The Indonesian Financial Services Authority (OJK) released regulations for financial technology (fintech) startups engaged in P2P lending.
Unlike India, Singapore and Malaysia, Indonesia’s digital and tech scene remains underdeveloped. However, it also opens plenty of opportunities for startups to grow. The country boasts a huge young population. Meanwhile, according to We Are Social, more than 40 percent of its people own a smartphone while 88 million are active Internet users.
To support the fledgling industry, players are calling to and working closely with the government for regulations including the recently released P2P lending firm guidelines.
The regulations cover capital requirements, interest rates and roles of participants, who are lenders and borrowers. According to the rules, a minimum capital outlay for P2P lending firms is $263,000, of which $188,000 is for the business license while the rest is for business registration. These figures are significantly lower than those of the first draft, which demanded more than $500,000 total capital.
The rules are also eased with regard to interest rates as there are no limits. However, it espouses fairness. Foreigners can own up to 85 percent of the fintech firm and can act as lenders, but they are not allowed to be borrowers. If they intend to do so, they may have to partner with a local business.

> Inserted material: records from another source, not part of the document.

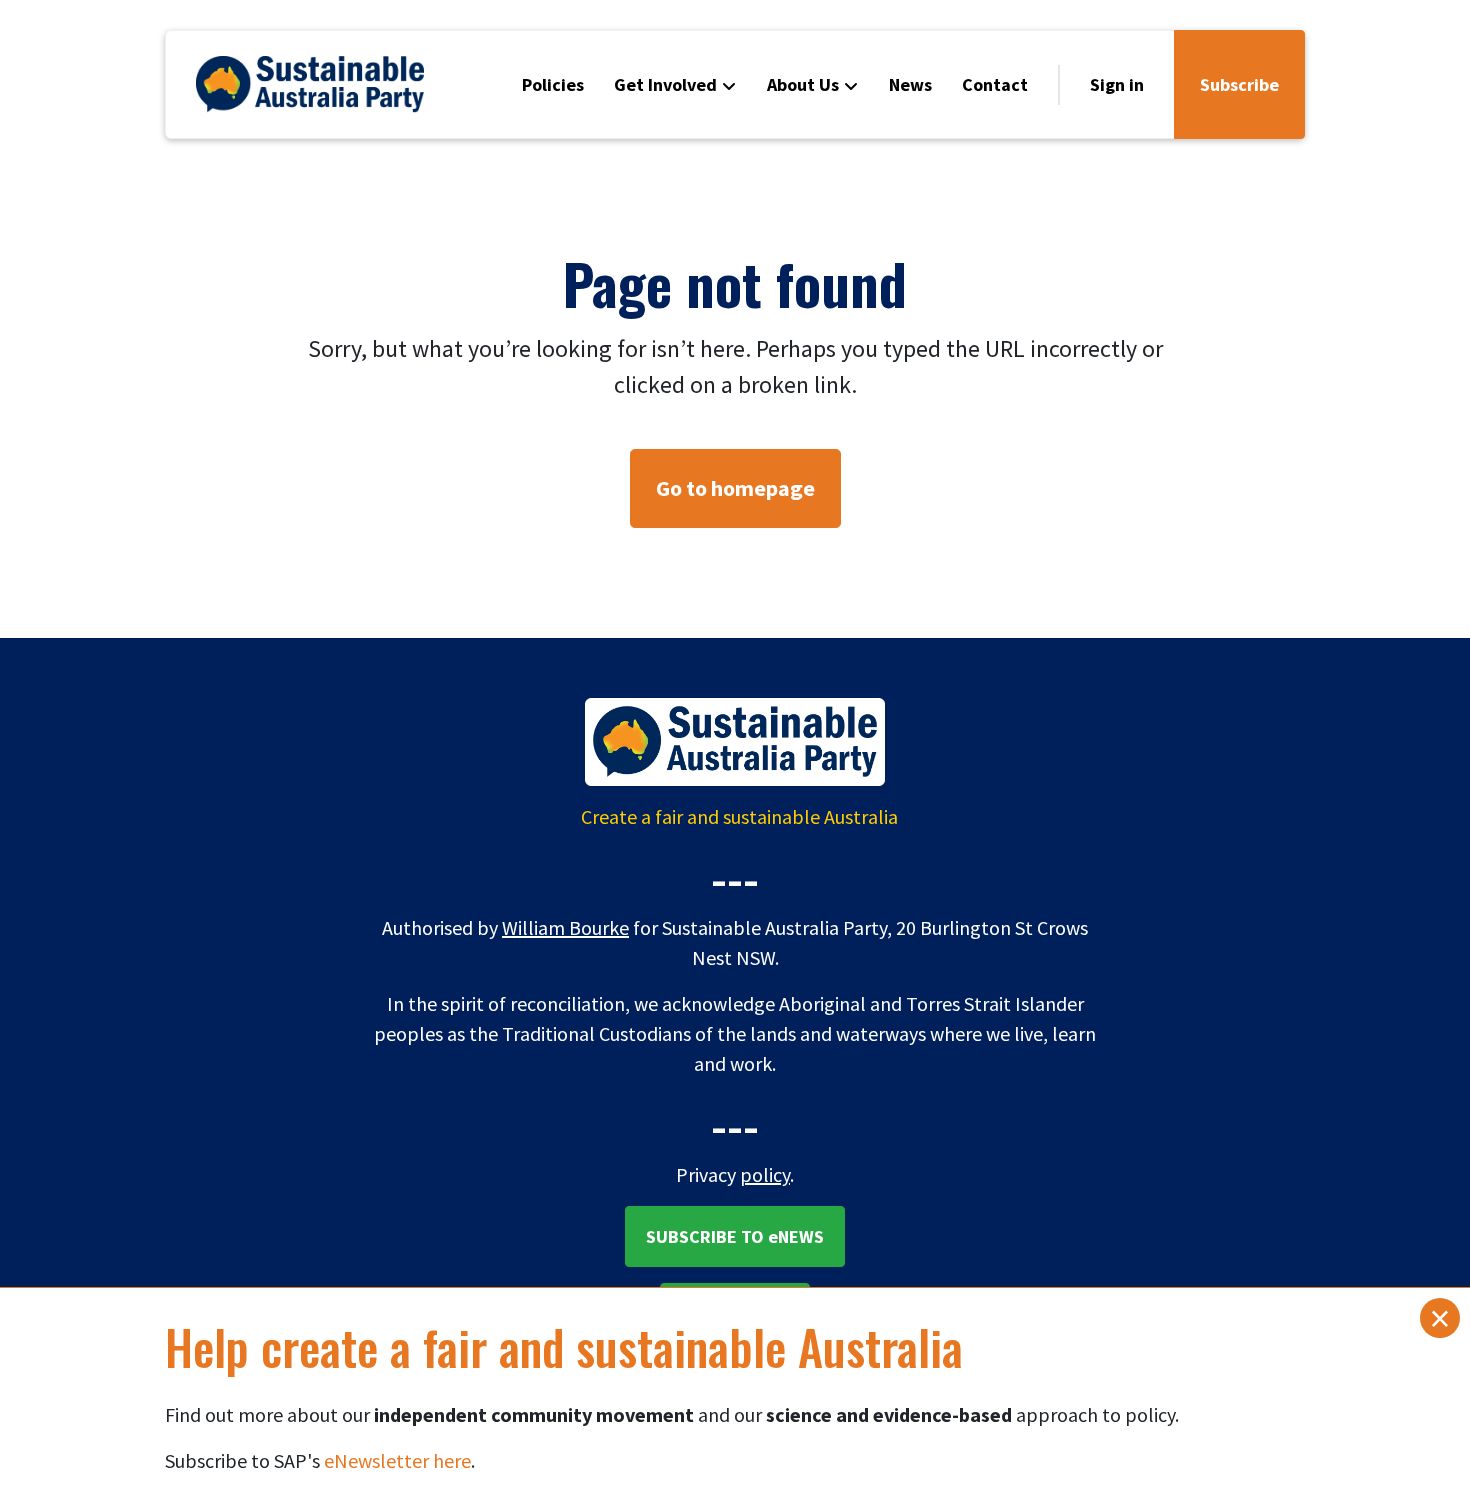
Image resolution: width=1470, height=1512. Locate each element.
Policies (553, 84)
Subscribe (1239, 84)
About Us (803, 84)
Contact (995, 84)
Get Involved (665, 84)
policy (765, 1174)
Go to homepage (735, 488)
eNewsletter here (397, 1460)
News (910, 84)
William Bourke (565, 927)
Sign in (1117, 84)
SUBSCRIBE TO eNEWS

Earlier, OJK has announced its sandbox initiative through Bank Indonesia, which will allow fintech companies test their products with a more relaxed oversight.
Aside from these new regulations, fintech players may benefit from a possible partnership with South Korea whose industry value is expected to grow up to $51 million by 2017.
Nevertheless, Indonesia’s fintech industry still has a long way to go including expanding its local market. Despite the huge population connected to the Internet, less than 5 percent are familiar with mobile banking as of 2015. A Bank of Indonesia study points about 10 percent that don’t see the benefits of saving.